WPR owns a portfolio of Fuel & Convenience assets valued at +$2.7bn across +400 properties. The key tenant is Viva Energy (VEA), which operates around 1300 Shell and Liberty branded outlets, supplying 25% of Australia’s fuel. WPR owns the underlying properties, structured as a Real Estate Investment Trust (REIT), and is expected to pay a yield above 7% for the coming 12 months. While some property companies have enjoyed a stellar FY24, with the local real-estate sector up over 20%, WPR has not, with the stock languishing near the bottom of its 52-week trading range.
While higher bond yields are a key negative influence on this real-estate owner, around 96% of their income is sourced from the one tenant, VEA, and there remains some uncertainty around what increasing EV penetration and the impact this will have on fuel retailing will mean for companies like Viva. As we covered in a question on Saturday around Ampol (ALD), we ultimately think the outlook for EVs could reduce the value of service stations. They rely heavily on foot traffic to sell other stuff, and our lingering concern is that less foot traffic, as EVs can essentially be ‘fueled up’ at home, will continue to have a negative impact on the sector, which will need to reinvent itself.
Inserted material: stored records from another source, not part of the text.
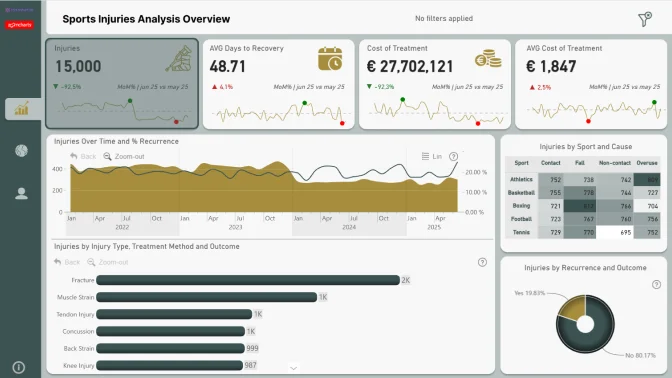The image size is (672, 378).
Task: Expand more injury types with down chevron
Action: click(294, 368)
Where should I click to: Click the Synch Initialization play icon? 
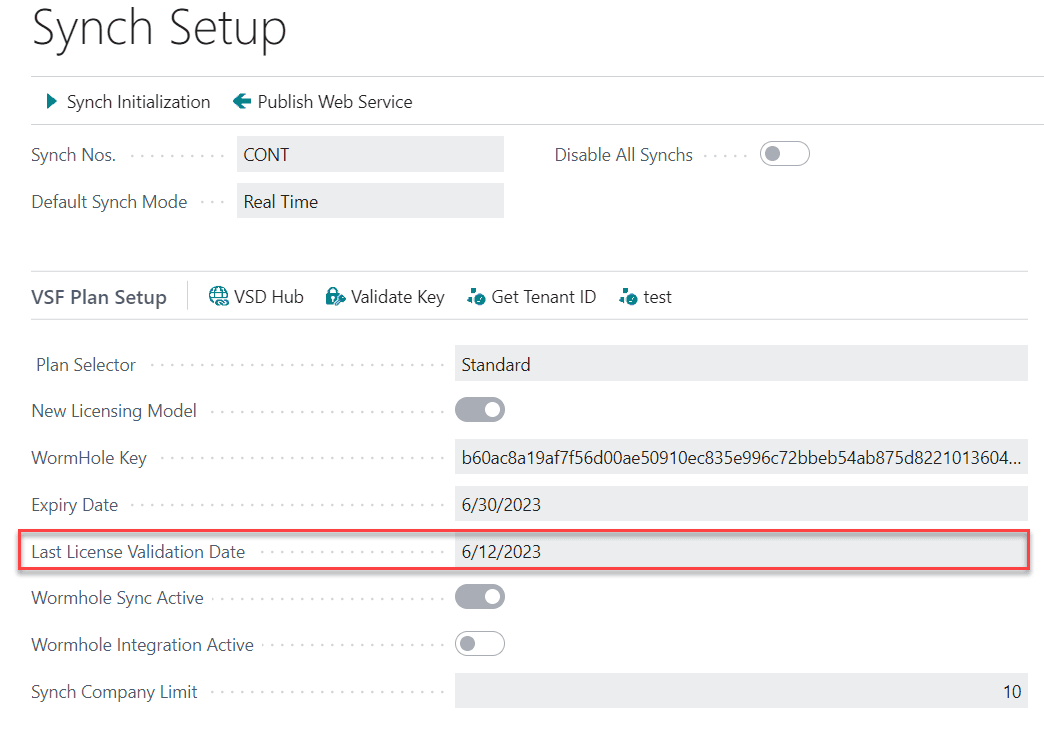pyautogui.click(x=50, y=101)
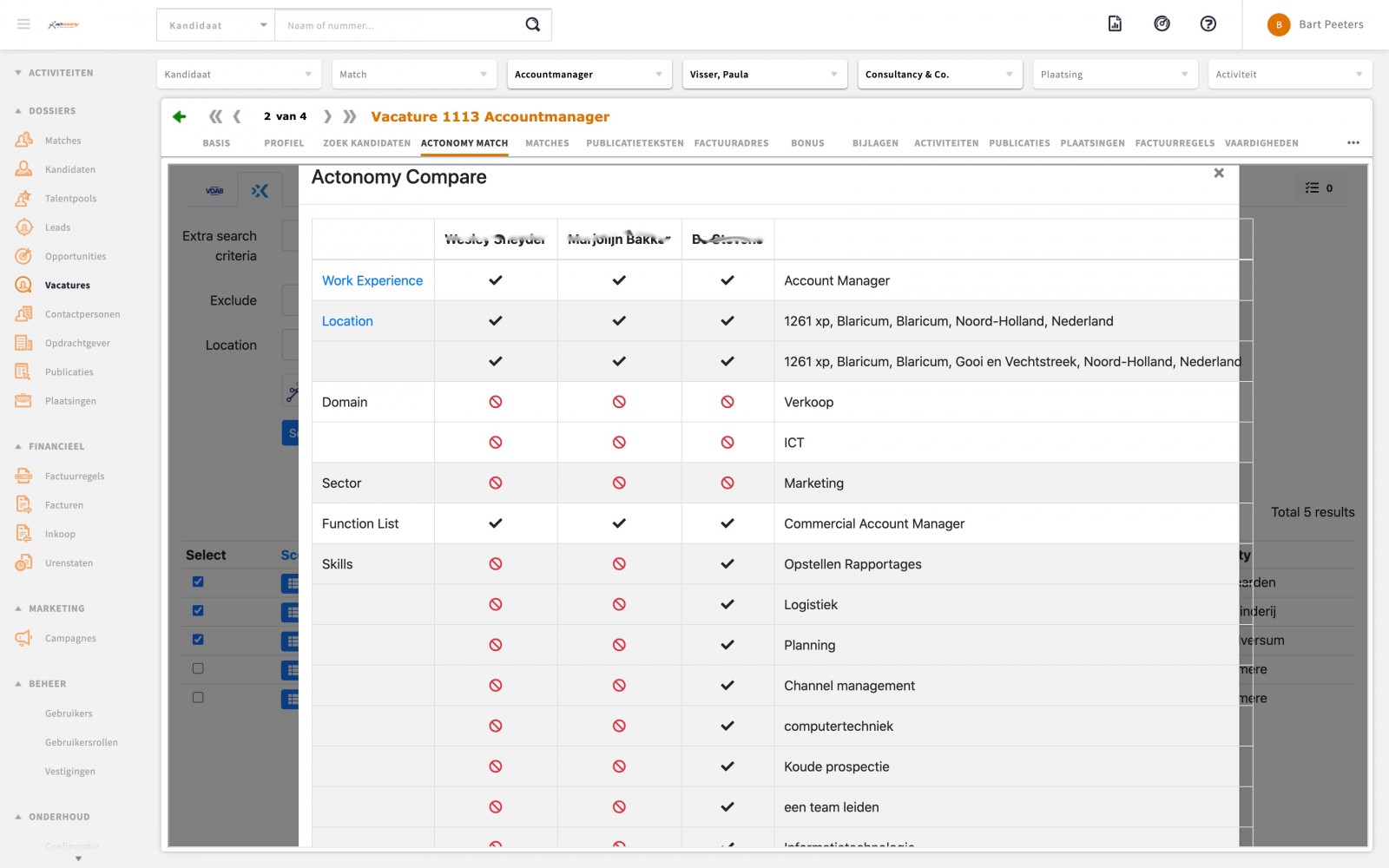Click the green back arrow icon

tap(180, 116)
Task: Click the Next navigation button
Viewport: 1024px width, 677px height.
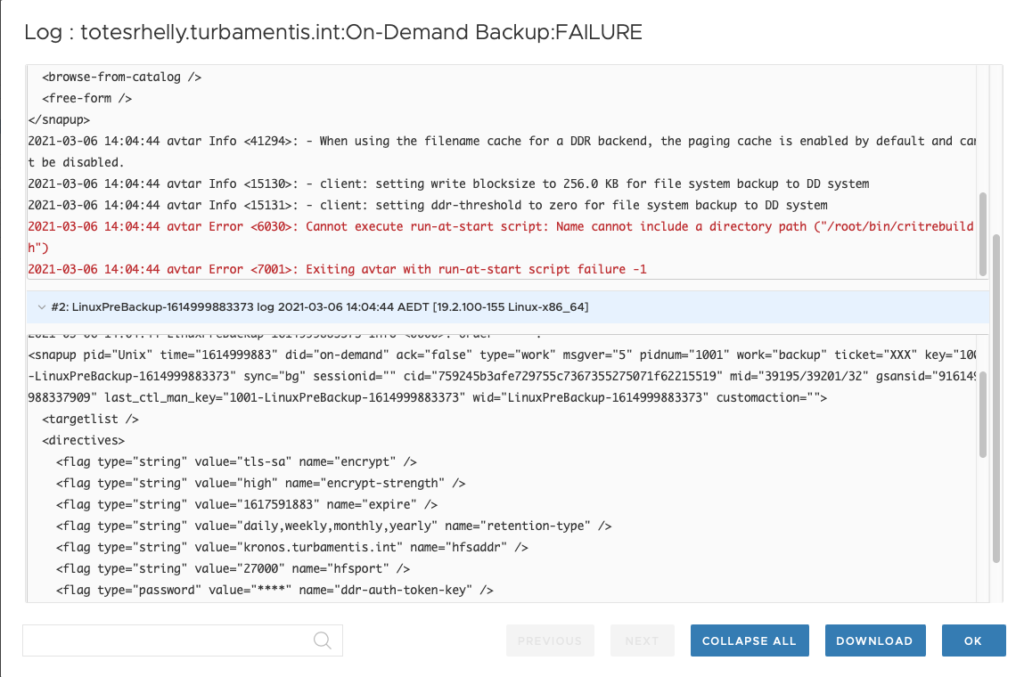Action: 642,640
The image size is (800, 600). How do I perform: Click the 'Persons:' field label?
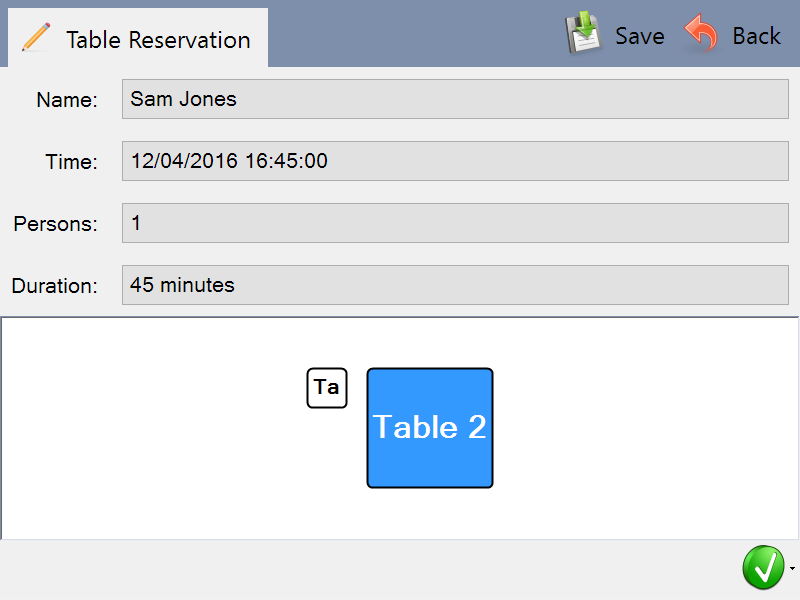(56, 224)
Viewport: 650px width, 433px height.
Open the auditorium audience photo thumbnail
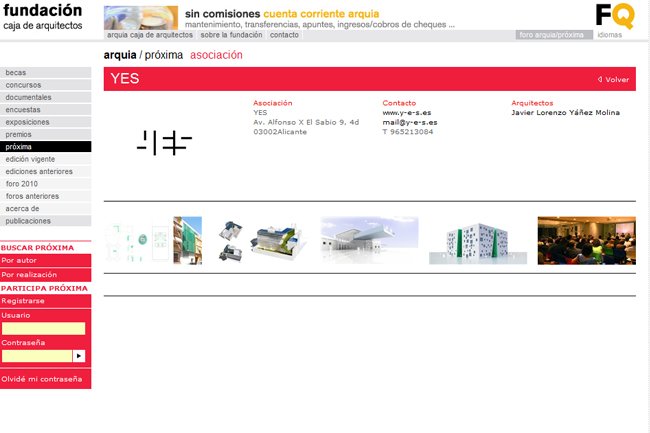586,240
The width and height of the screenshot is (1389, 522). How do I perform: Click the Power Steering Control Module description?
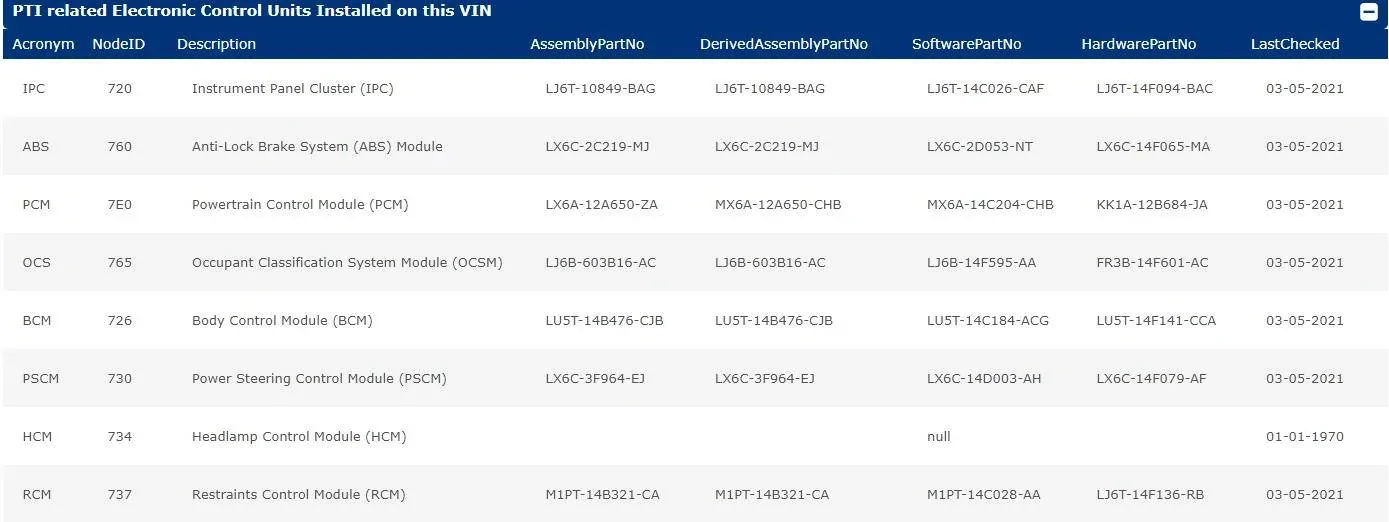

WPR recently reiterated guidance, though they are looking to offload some assets and it seems buyers have been spooked by uncertainty around interest rates. Higher interest rates for longer flow into higher costs of capital which will likely weigh on property values further. While their balance sheet is solid (gearing at ~33%), and their NTA is estimated at ~$2.50, down from $2.71 in December 2023, we simply think there are too many variables in WPR at this stage.
- While we view WPR as a solid operator, paying a high yield, the uncertainty around service station values in the years ahead has us more cautious, preferring other property stocks (BWP, for example).